Recently, I discussed "Dead Phone" by Poul and Karen Anderson as a detective story, a ghost story, part of Poul Anderson's fantasy canon and a link between his fantasies and his mysteries. Fantasy includes not only ghost stories but also what we might call "gods stories," e.g.:
The Broken Sword by Poul Anderson;
"A Feast for the Gods" by Poul and Karen Anderson;
The Sandman, American Gods and Anansi Boys by Neil Gaiman;
Lucifer by Mikey Carey (a brilliant sequel to the also brilliant although in a different way The Sandman);
the "Godz Bar" scenes in Top Ten by Alan Moore.
(For Gaiman, Carey and Moore, see here.)
The basic premise of gods fiction is that every god that has ever been imagined literally exists. Thus:
there can be, sometimes humorous, interactions between members of various pantheons;
characters can visit diverse supernatural realms like Olympus or Asgard.
(In the Godz Bar, when a blue-skinned super-powered cop pursues Hodr, suspect in the murder of Balder, into the male rest room, an Aztec god asks, "Friend of yours, Krish?" Krishna replies, "You think all us blue guys know each other?" In the background, a certain solitary god exclaims, "Holy Me!")
Another common premise of gods fiction is that the gods have come into existence only because they have been imagined:
"'We too are real...As real as any other mortal deed or dream.'" says Hermes in "A Feast for the Gods." (The Unicorn Trade, New York, 1984, p. 222)
Gods fiction alternates between flippancy and insight.

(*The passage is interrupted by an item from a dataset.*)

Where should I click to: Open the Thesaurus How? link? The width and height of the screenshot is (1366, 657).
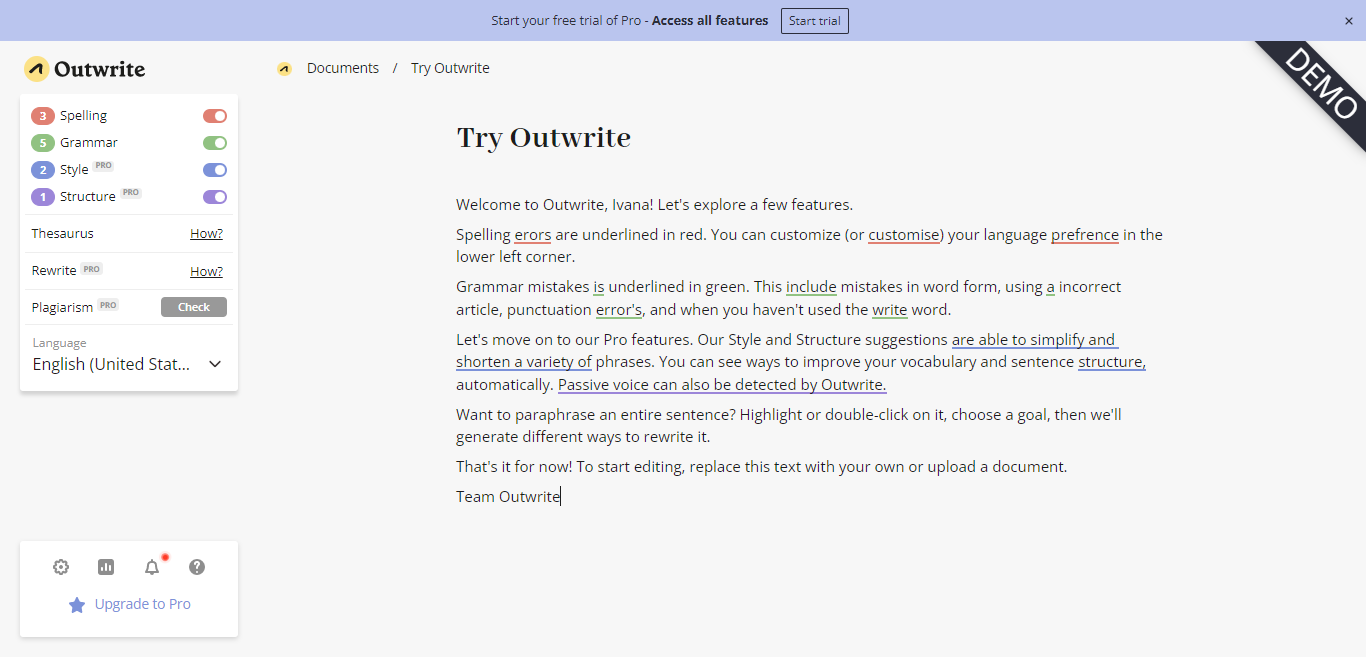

The Andersons' Hermes says that the Olympians learned from their predecessor, the Triple Goddess, and that, in the Renaissance, Europeans who had accepted only one god realized how much of civilization was borne by the Olympians.
Often, worship strengthens gods and they retire, decline or fade away when they are no longer worshiped. Innovations like Media or Internet become new gods in all but name. The Andersons' story, published in 1971, anticipates the Internet. However, there is no single consistent theology here! Pagan worldviews do not need a Pope.

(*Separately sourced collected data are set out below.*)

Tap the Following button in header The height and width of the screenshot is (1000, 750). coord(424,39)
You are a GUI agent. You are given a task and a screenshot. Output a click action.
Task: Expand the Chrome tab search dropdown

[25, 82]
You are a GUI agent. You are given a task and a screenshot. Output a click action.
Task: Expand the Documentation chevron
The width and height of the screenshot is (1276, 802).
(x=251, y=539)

Among Pagans, the question, "Who are the gods of this land?" meant equally: "What gods are believed in and worshiped here?" and: "What gods exist here?" A secularist might ask the first question though not the second but there was a time before they had been differentiated. Gods fiction imaginatively revives that earlier period.
I suggest that the Poul Anderson fantasy collection should end with gods and a ghost, "A Feast for the Gods" followed by "Dead Phone."
"A Feast for the Gods," like The Broken Sword, ends with a story that is yet to be told.